If it is to meet the near-future need for viral vectors, the industry will need several billion liters of annual bioreactor capacity. This capacity simply does not exist at the moment – in fact, it’s currently at less than 1% of what will be required, according to analysis from data, analytics and insights firm GlobalData.
Why is demand so high?
There are currently 14 gene therapies, gene-modified cell therapies, and recombinant vector vaccines approved and marketed in the EU, Japan, US and UK, according to figures from GlobalData. But this is set to rise dramatically.
“We predict that this number will soar in the near future. We anticipate that over 100 more gene therapies and gene-modified cell therapies will be approved over approximately the next six years. These therapies will all need viral vectors and will exacerbate the manufacturing shortage,” notes GlobalData in its 2021 report The Outlook for Viral Vector Contract Manufacturing.
Added to that is the demand from vaccines. Over the last year, the emergence of viral vector vaccines has increased pressure on viral vector supply: creating a sizeable and more pressing demand. Following the development of viral vector vaccines from AstraZeneca, Sputnik V and Johnson & Johnson, more are in the pipeline for COVID-19 alone: with 55 vaccines of this type under evaluation, according to the WHO's tracker.

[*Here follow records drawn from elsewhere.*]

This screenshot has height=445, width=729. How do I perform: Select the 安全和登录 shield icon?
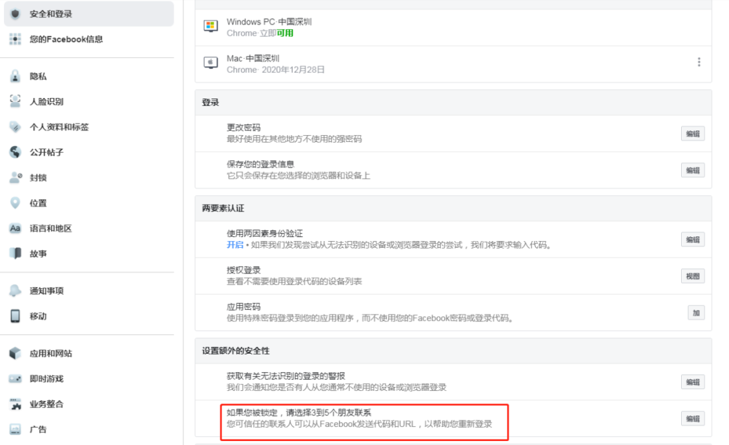pyautogui.click(x=15, y=14)
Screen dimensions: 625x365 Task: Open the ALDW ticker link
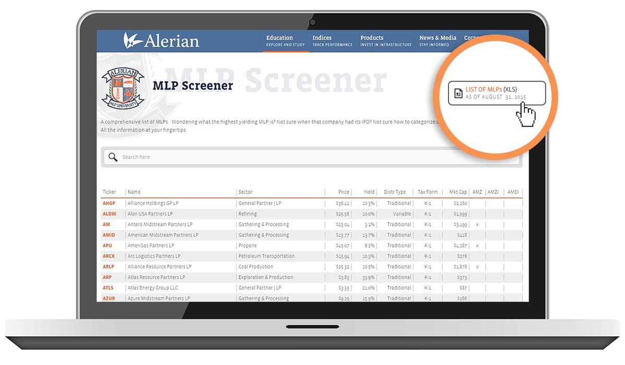pos(110,214)
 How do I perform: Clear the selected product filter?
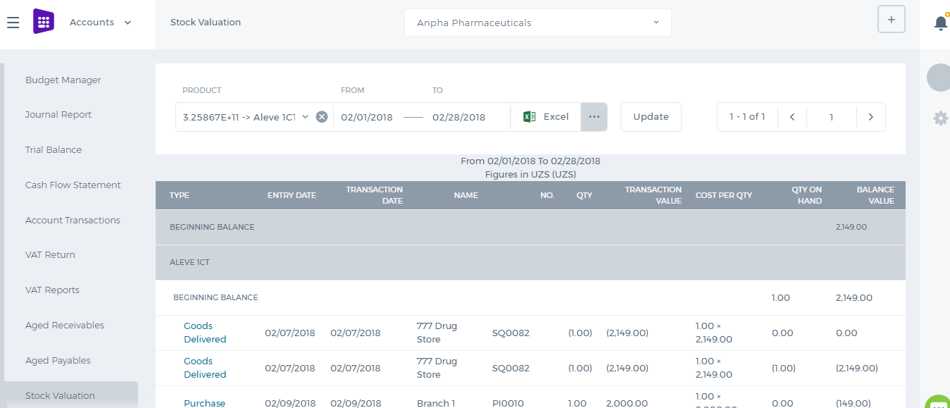coord(322,117)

And the tech could be in demand outside of COVID-19 vaccines: with the University of Oxford recently starting Phase 1 trials for a new vaccine against plague, based on the COVID-19 vaccine's ChAdOx1 adenovirus viral vector platform.
In total, there are more than 3,000 gene therapies, gene-modified cell therapies, and recombinant vector vaccines in the development pipeline.

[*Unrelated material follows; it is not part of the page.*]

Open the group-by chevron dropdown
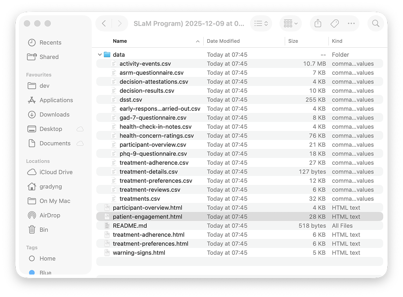This screenshot has width=403, height=297. tap(296, 23)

Yet against this future demand, a shortage of viral vectors exists due to insufficient manufacturing capacity, an inefficient manufacturing process, and the requirement for complex specialist facilities.

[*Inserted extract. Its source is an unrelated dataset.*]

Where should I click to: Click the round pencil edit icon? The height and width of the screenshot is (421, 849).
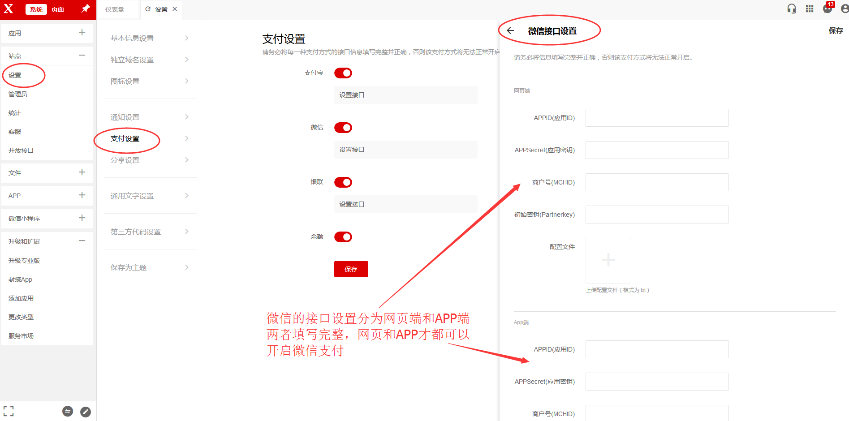86,412
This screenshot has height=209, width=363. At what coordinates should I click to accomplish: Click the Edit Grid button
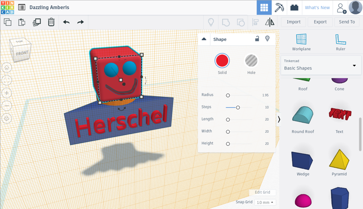(x=262, y=193)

So what can be done to tackle the shortage?
Viral vector development and production is often outsourced: and so CMOs could have a key role to play in meeting demand. There are currently only 87 viral vector contract manufacturing facilities worldwide: and these facilities are spread out thinly among many companies (few companies own more than two viral vector facilities).
Scaling up capacity and investing in new facilities is one way to start to address the shortage: with top CMOs now investing in more sites. . Last year, for example, Catalent announced a $130m investment in an expansion project at its viral vector manufacturing facility in Harmans, Maryland: with five new manufacturing suites set to respond to growing demand once completed next year.
Other M&A and partnerships are helping build capacity and capabilities in the space: with a wave of activity in recent months. In May, Charles River acquired US based CDMO Vigene Biosciences for its CGMP viral vector manufacturing expertise. Belgium’s Univercells Technologies and China’s VectorBuilder, meanwhile, entered into a strategic global partnership for custom viral vector production in July. In January, Thermo Fisher Scientific bought Henogen – Novasep’s viral vector manufacturing business in Belgium - to extend its capabilities in cell and gene therapies and vaccines.
A second solution is to develop more efficient processes for viral vector manufacturing: with GlobalData noting that “improvements in both upstream and downstream virus production are anticipated in the near future”.
As an example, the UK last month announced three new gene therapy innovation and manufacturing hubs: which will not only manufacture clinical grade adeno-associated viruses but also be ready to investigate ways to 'radically increase yields and reduce productivity barriers in future years'.
And thirdly, regulatory changes would help ease the viral vector bottleneck. “If agencies approve standardized viral platforms that could be used interchangeably by therapy developers, this would speed up development, approval, and technology transfer to CMOs,” notes GlobalData.